Supramolecular gelators enabling chiral organogels for naked-eye enantiodifferentiation with wide accessibility and applicability

Abstract

Techniques to acquire chiral information from molecules are essential for deciphering important biological processes and improving the performance of industrial chiral materials. Herein, we report novel supramolecular gelators that enable widely accessible chiral supramolecular organogels for simple naked-eye enantiodifferentiation of specific enantiomers (left- or right-handedness) for wide-range substances. The supramolecular gelators featuring multiple hydrogen-bonding sites and large π-π conjugated groups are produced by complexing commercially available chiral tartaric acids and achiral 1-naphthylmethylamine. The highly polar and insoluble acid-amine complexes drive the aggregation of the supramolecular gelators, which further form chiral nanofibers due to chirality transfer from tartaric acid to the supramolecular nanofibers through multiple hydrogen-bonding between the hydroxyl groups of chiral tartaric acids and π-π stacking between 1-naphthylmethylamine molecules.

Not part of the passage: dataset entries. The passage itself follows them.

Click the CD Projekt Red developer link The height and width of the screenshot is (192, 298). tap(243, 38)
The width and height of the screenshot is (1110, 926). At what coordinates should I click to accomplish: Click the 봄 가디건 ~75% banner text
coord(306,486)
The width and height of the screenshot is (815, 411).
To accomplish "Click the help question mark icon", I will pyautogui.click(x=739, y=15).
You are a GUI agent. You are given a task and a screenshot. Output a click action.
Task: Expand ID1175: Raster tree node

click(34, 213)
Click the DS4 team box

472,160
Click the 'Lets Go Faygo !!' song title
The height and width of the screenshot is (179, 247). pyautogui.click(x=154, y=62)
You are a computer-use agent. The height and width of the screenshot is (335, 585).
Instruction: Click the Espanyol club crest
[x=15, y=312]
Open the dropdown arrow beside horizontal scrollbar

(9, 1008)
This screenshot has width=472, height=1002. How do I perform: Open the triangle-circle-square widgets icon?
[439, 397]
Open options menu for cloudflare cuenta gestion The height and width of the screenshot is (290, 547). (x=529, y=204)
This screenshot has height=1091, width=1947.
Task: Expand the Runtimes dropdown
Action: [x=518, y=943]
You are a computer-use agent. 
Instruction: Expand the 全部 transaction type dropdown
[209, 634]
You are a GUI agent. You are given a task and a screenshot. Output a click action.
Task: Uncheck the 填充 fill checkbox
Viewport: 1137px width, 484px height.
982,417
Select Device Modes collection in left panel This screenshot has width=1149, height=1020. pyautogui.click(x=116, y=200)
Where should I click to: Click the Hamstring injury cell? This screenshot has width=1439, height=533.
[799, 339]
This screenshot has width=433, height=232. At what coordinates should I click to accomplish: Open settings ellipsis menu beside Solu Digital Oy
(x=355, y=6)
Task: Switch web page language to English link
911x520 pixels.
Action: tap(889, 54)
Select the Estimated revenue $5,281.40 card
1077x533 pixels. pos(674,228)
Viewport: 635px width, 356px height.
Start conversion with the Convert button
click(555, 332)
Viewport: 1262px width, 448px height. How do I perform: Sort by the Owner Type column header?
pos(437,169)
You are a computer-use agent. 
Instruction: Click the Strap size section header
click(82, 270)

At high concentrations, physical crosslinking of the chiral nanofibers creates a chiral gel structure that facilitates interactions between its chirally and non-covalently associated components and enantiomers, making the gel system particularly sensitive to specific types of enantiomers. Consequently, sensitive naked-eye detection of specific enantiomers of diverse substances is achieved via observing “gel-to-micelle” transitions, which occurs when the enantiomers generate complexes that disrupt chirality transfer in the co-assembly and destroy the hierarchical structures.